Rien ne lit la petite fille juive, Sarah, et l'américaine d'allure sportive, portant bien ses 45 ans. Pourtant, la commémoration de l'événement, la curiosité qu'il va susciter chez Julia vont donner naissance à une investigation remplie d'émotion, qui changera la vie de la journaliste, et celle de bien d'autres personnes.
    Dans ce livre, rien n'accuse ni ne revendique : pourtant, on ne peut s'empêcher de ressentir une terrible impuissance, mêlée de honte, à l'unisson de ce personnage qui découvre que la France, et sa police, ont participé sous le Régime de Vichy à la grande rafle du Vel d'Hiv. Cet ouvrage ne prétend pas être un travail d'historien, comme rappelé en introduction, et pourtant, il nous rapproche tellement de cette terrible histoire longtemps tue, qu'il serait impossible après sa lecture d'oublier ce passage honteux de notre frise chronologique. Impossible également, en faisant ce constat, de se demander au passage si faire de notre histoire un roman n'est pas le meilleur moyen de convoquer les mémoires, de les rappeler à l'ordre.
Lorsque l'auteur raconte la rafle, dans un point de vue omniscient implacable, cru et parfois tellement proche pourtant de ce que ressent cette petite fille qui deviendra adulte en une nuit, on s'interroge aussi sur ce que peut devenir un pays après un tel moment. Au coeur de cette nuit, rien ne laissait présager la fin de la guerre, la fin de l'occupation, et l'avortement du nazisme français. Elle s'appelait Sarah nous plonge avec tellement de talent au coeur de l'événement qu'aucune issue ne paraît possible, et qu'aucun lien ne peut être fait entre ce pays contaminé par la guerre, la Shoah, les massacres et surtout la lâcheté grandissante et le pays qui en ressortira plus tard, visiblement lavé de toute culpabilité. Terrible phrase que celle d'un des personnages, page 196 : « Mon dieu, que devient ce pays ? ».

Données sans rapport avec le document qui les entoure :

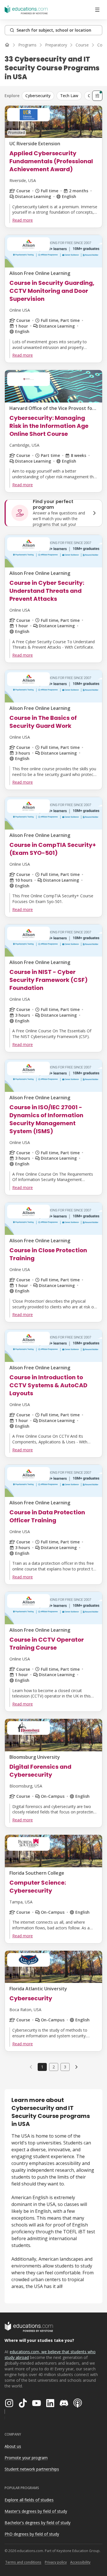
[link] (76, 2067)
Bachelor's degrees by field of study (37, 2522)
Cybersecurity (38, 95)
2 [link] (54, 2067)
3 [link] (65, 2067)
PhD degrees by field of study (32, 2534)
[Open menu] (97, 10)
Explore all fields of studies (29, 2500)
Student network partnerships (32, 2469)
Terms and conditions (23, 2562)
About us (13, 2446)
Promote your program (26, 2457)
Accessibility (80, 2562)
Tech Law (69, 95)
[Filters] (97, 96)
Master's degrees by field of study (36, 2511)
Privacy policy (56, 2562)
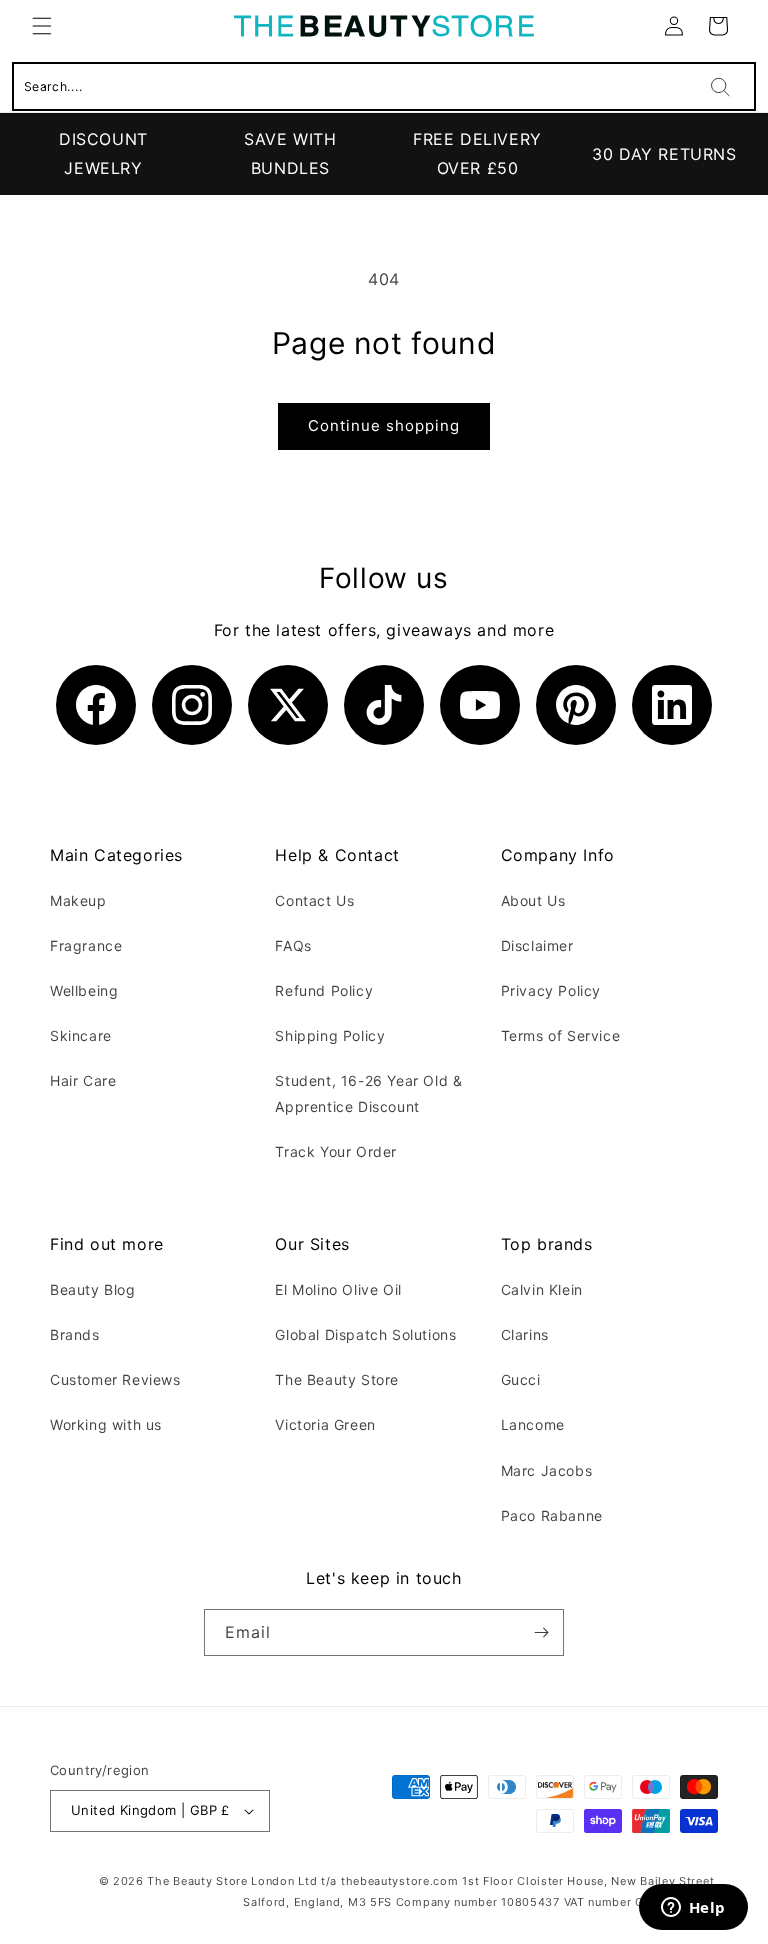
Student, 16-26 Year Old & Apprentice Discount (368, 1093)
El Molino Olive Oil (338, 1289)
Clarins (525, 1334)
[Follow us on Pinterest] (576, 705)
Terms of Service (561, 1035)
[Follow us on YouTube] (480, 705)
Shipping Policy (330, 1035)
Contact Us (314, 900)
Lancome (533, 1424)
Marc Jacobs (547, 1470)
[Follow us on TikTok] (384, 705)
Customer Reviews (115, 1379)
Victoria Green (325, 1424)
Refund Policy (324, 990)
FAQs (293, 945)
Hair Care (83, 1080)
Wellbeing (84, 990)
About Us (533, 900)
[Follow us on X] (288, 705)
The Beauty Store (337, 1379)
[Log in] (674, 26)
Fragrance (86, 945)
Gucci (521, 1379)
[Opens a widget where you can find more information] (693, 1909)
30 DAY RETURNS (664, 154)
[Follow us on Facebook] (96, 705)
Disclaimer (537, 945)
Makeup (78, 900)
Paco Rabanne (552, 1515)
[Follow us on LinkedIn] (672, 705)
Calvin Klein (542, 1289)
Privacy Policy (551, 990)
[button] (42, 26)
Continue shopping (384, 425)
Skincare (81, 1035)
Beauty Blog (93, 1289)
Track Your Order (336, 1151)
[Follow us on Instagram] (192, 705)
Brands (75, 1334)
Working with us (106, 1424)
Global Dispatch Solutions (365, 1334)
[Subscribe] (541, 1632)
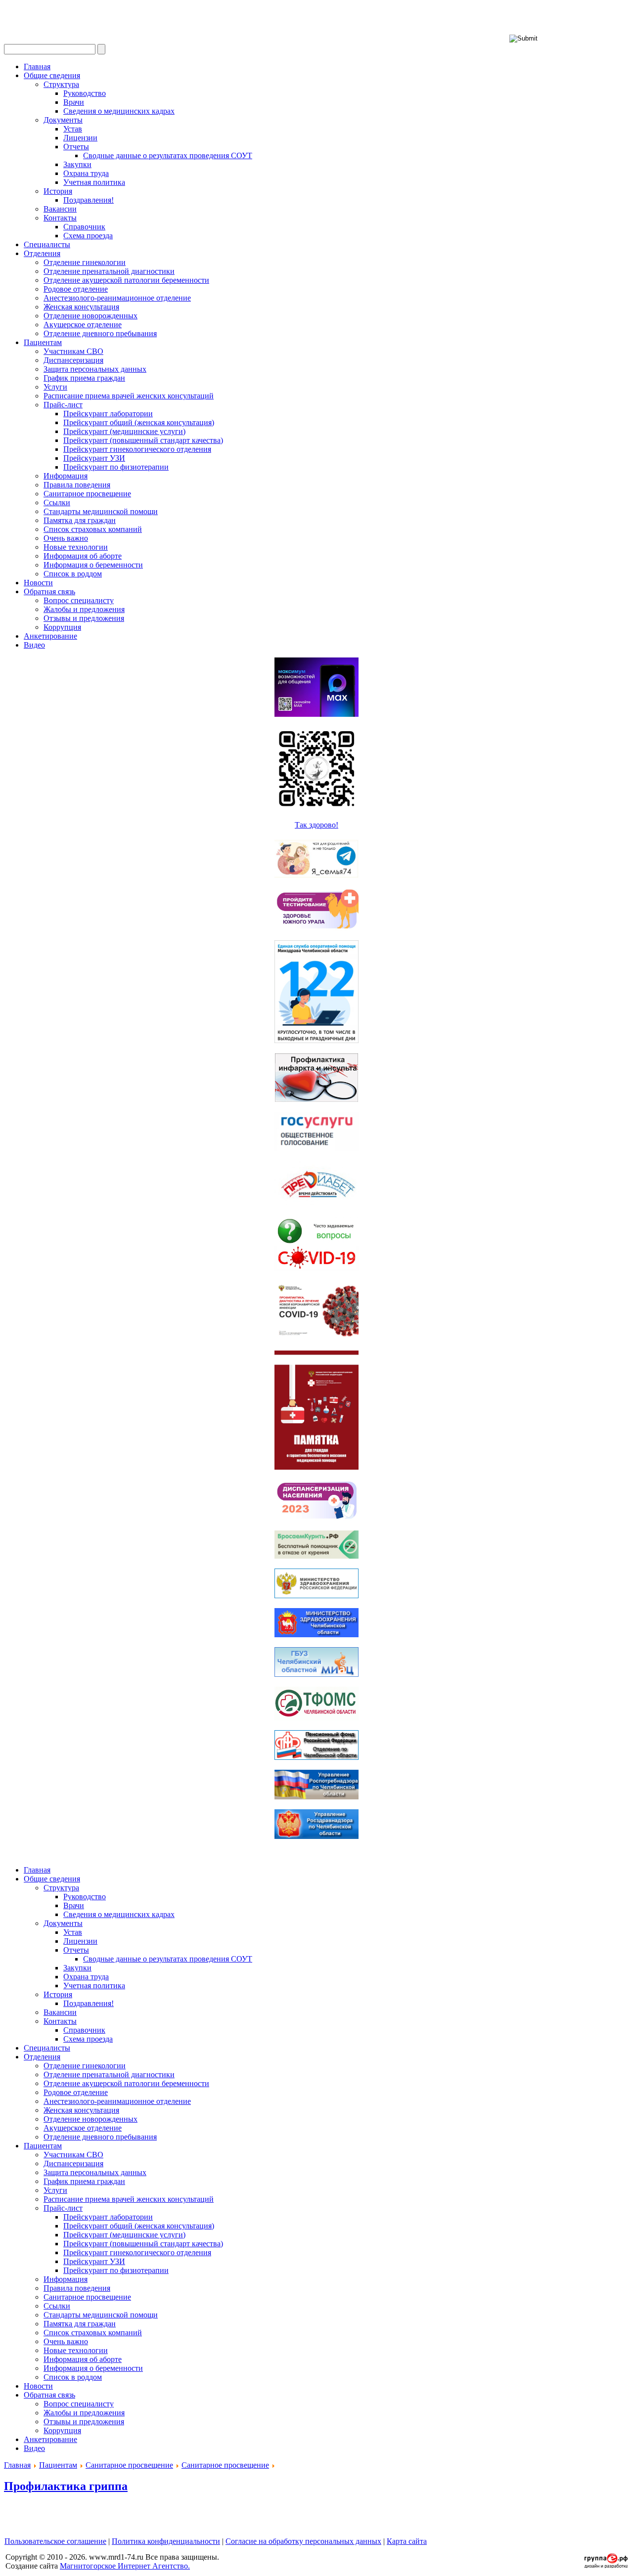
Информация (66, 476)
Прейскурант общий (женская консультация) (138, 422)
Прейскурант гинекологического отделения (137, 449)
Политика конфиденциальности (166, 2541)
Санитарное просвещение (87, 493)
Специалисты (47, 244)
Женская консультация (81, 307)
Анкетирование (50, 636)
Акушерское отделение (83, 324)
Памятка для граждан (80, 520)
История (58, 191)
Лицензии (80, 137)
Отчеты (76, 146)
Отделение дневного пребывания (100, 333)
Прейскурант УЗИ (94, 458)
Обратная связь (49, 591)
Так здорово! (316, 825)
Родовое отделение (76, 289)
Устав (72, 129)
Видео (34, 645)
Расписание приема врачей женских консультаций (129, 396)
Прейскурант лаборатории (108, 413)
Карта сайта (407, 2541)
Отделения (42, 253)
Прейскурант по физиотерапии (116, 467)
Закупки (77, 164)
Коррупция (62, 627)
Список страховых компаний (93, 529)
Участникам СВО (73, 351)
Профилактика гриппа (66, 2486)
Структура (61, 84)
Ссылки (57, 502)
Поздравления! (88, 200)
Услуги (55, 387)
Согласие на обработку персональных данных (303, 2541)
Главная (37, 66)
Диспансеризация (73, 360)
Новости (38, 582)
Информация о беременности (93, 565)
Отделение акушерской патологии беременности (126, 280)
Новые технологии (76, 547)
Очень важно (66, 538)
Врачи (73, 102)
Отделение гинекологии (85, 262)
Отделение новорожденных (90, 315)
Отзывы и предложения (84, 618)
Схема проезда (88, 235)
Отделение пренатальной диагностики (109, 271)
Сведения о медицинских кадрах (119, 111)
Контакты (60, 218)
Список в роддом (73, 573)
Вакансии (60, 209)
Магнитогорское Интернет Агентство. (125, 2566)
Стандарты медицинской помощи (101, 511)
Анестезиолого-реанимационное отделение (117, 298)
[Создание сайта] (606, 2565)
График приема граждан (84, 378)
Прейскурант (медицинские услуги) (124, 431)
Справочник (84, 226)
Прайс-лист (63, 404)
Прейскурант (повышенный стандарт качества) (143, 440)
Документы (63, 120)
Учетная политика (94, 182)
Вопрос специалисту (79, 600)
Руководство (84, 93)
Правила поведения (77, 484)
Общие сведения (52, 75)
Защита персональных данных (95, 369)
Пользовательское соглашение (55, 2541)
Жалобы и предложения (84, 609)
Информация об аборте (83, 556)
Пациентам (43, 342)
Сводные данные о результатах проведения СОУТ (167, 155)
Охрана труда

    La journaliste, convaincue de l'horreur persistante de cette amnésie française, s'affaire à récolter des témoignages, et se heurte à un destin particulier, celui de Sarah.  Elle va s'acharner à son devoir de mémoire, personnellement d'abord, puis en s'imiscant dans la vie de deux familles, malgré ce qu'interdit le bon sens à la française, qui commande plutôt de se taire.
Ce livre nous entraîne dans ce travail donc, nous rappelle à nous lecteur, avec cette technique très habile qui consiste à faire d'un personnage tragique et attachant la clé de l'Histoire avec un grand H, c'est à dire, la clé de notre curiosité. Poursuivant sans relâche un destin qui lui était inconnu jusqu'alors, Julia fera de sa quête une passion folle où la femme recherchée deviendra p
eu à peu son idole, son héroïne, puis la nôtre.
Est-il opportun de réveiller les mémoires ? D'éveiller les consciences ? De réparer les trous ? De colmater les manques ? Toujours, on se pose la question, car s'affranchir d'un passé ne se fait jamais autrement que dans la douleur. L'oubli est moins douloureux que la mémoire. Parler du passé, c'est parfois le faire revivre et le rendre si vivant qu'il engage vers cette ultime question : aidera-t-il l'avenir ?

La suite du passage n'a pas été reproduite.